The 1900 Census records for Asotin District, Asotin County, show Elias at 68, a farmer, and his wife Cales, 53, married 35 years, and with Marcus, a 14 year old son in school. Burial records for Asotin County show an Elias Forgey, born 7 Mar. 1832, (bible records show him born 4 Mar. 1832), died 19 Jun 1911. Callie, or Calestine Forgey, is listed on the 1920 Census for Asotin County and living alone at age 72. Burial records list her as Amanda C., with dates of 1847 - 1929. (Elias family bible records show birth date for Amanda as May 29, 1847, born Ray County, Missouri, as well as a possible marriage to a “Burlson” late in life, and death date of Dec. 27, 1928). (Information from Elias Forgey Family Bible provided by Bridgette Davis, a descendent of Elias).
James is shown on the 1900 census for Asotin with his name spelled Forgy, and his wife’s name un-clear. It may be Elriky, age 60. They are listed as having been married 17 years. Sarah Pierce, a daughter, is living with them, as well as Benjamin, a grand son. On the 1910 census for Asotin County, Washington, his wife is listed as Anna, age 72, born in Michigan, and married to James for 5 years. An occupation is listed, but is un-clear. It may be stone mason.
George Forgey appears on the 1910 census for Linn County, Oregon with his wife Martha. George is listed as 69 years of age, born in Indiana, and his parents born in Tennessee. He is working as a janitor in a general merchandise store. Also living with them is a Walter Daggett, and Villa and George, listed as grand daughters(?).
James has been located on the census records for Asotin County for 1920, when he was 94 years of age. There he is living with Albert and Minnie Cook, and listed as a father-in-law to Albert. It would make it appear that Minnie was the nick name for one of the daughters of James. Elriky Forgey is shown on the same census as being 80 years of age, and living alone. James’ grave has not been located as of this time. Some sources indicate that it may be Garfield County, just East of Asotin County. This has not been verified.
Oregon records on the 1852 Oregon Trail Immigrants indicate that George W. Forgey, b. 1840, Indiana, died April 1924 in Albany, Oregon. His grave is listed in Linn County records as being located in Riverside Cemetery in Albany, Linn County, Oregon, with the dates on it reading 1840 - 1924. Listed in the same plot is Martha A. Forgey, with her dates reading 1848 - 1923. In a separate plot in the same cemetery is the grave of Jacob R. Forgey, reading 71 y, 4/3/1909.
A complete list of the children of George and Martha Forgey has not been located to date.

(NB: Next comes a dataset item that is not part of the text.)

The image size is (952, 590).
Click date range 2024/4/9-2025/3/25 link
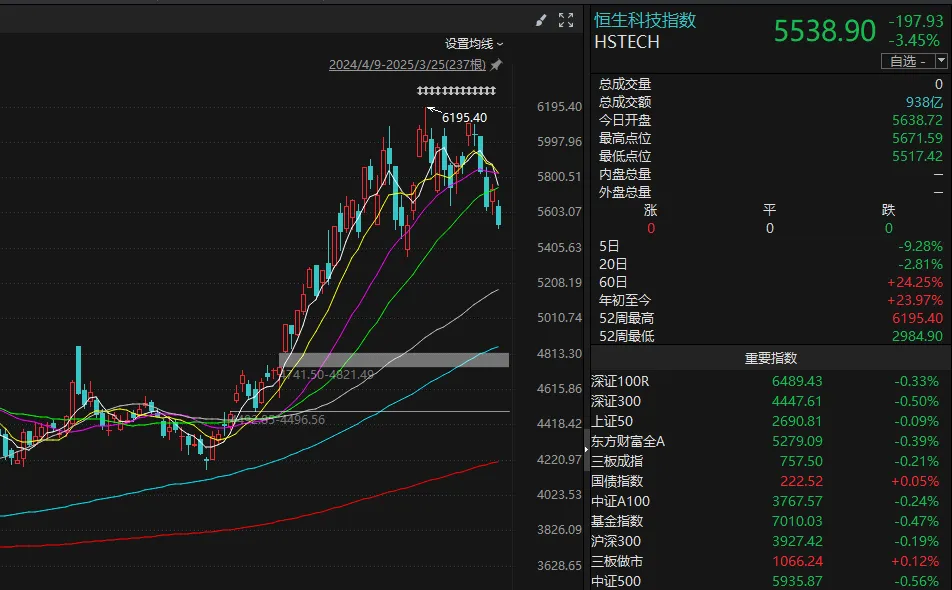407,65
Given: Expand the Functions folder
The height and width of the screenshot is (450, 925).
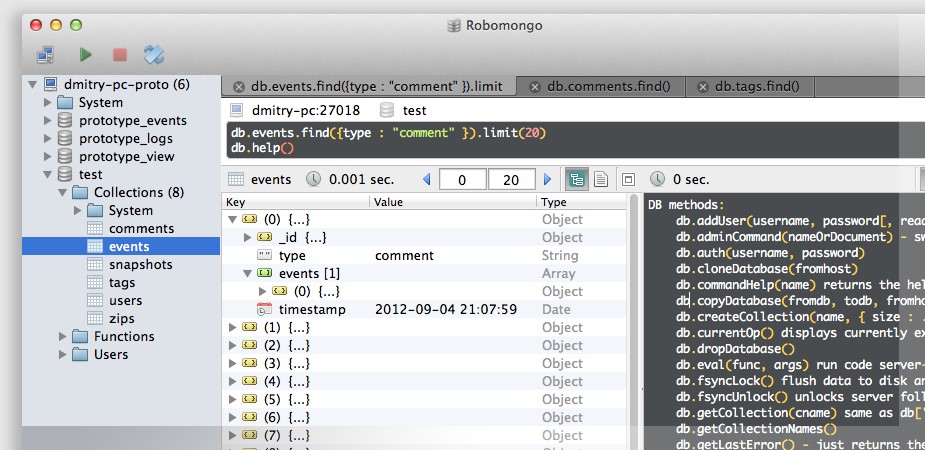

By compiling several prime sources, it appears that the children include Bell (Belzena), born about 1862; John, born about 1865; Grover and Henry D., born about 1868, Emma, born about 1873; and Feeby (Phoebe), born about 1879. It is not known how the Ida and Lulu, mentioned earlier in the marriage records for Linn County, Oregon, relate to this family. The obituary of George, who died in 1824, indicated that he was survived by four children: John and Grover of Asotin County, Washington, and Belzena Newman and Mrs A. L. Ramsey of Albany, Oregon (this is Phoebe). In Lymans History is mention of the fact that the family included a son by the name of Fred, who died at age 17 in a hunting accident. He is buried in the Riverside Cemetery, Albany, Oregon, dying on March 1, 1902.
The dates on the graves of George and Jacob, which correspond with those given for the George and Jacob, sons of Andrew Forgey, along with the census information giving the place of birth of the parents of George as Tennessee, tend to indicate that George and Jacob are the sons of Andrew Forgey, and not John Forgey. This information is supported by the obituary of Elias Forgey, printed in the 23 June 1911 issue of the Asotin Sentinel. The obituary indicates that Elias was survived by two brothers, James of Asotin, and George of Albany, Or.
Conversations with April Forgey, of Ellensburg, had revealed that the current Forgey’s of the Ellensburg, Washington, area, descend from John Forgey, the son of George Forgey, who had lived in Kittitas County, and later moved to Asotin County with his family. This John, according to the Lymans History, moved to Asotin County, Washington with his father in 1882. It appears that this is the John Forgey on the 1910 and 1920 census’s for Asotin County, first in Theon District, and then in Asotin, Asotin County, at the ages 4? and then 54, born in Oregon, with his wife Sarah, and sons Joseph and Dell. The Lymans History article indicates that his wife was Sadie Milsaps, and that they married in 1886, and farmed, raising wheat, on a large farm 11 miles south of Asotin. John and Sadie had a family that included Belezena, who married a Ben Moody; Alva, who died at an early age; Joe, who married Ester Hardy; Jessie, who died young; and Dell, an Army Engineer at the time the article was written. The Ellensburg Forgey’s of today descend from Joe Forgey, who at the time of the Lymans History article was farming in Montana.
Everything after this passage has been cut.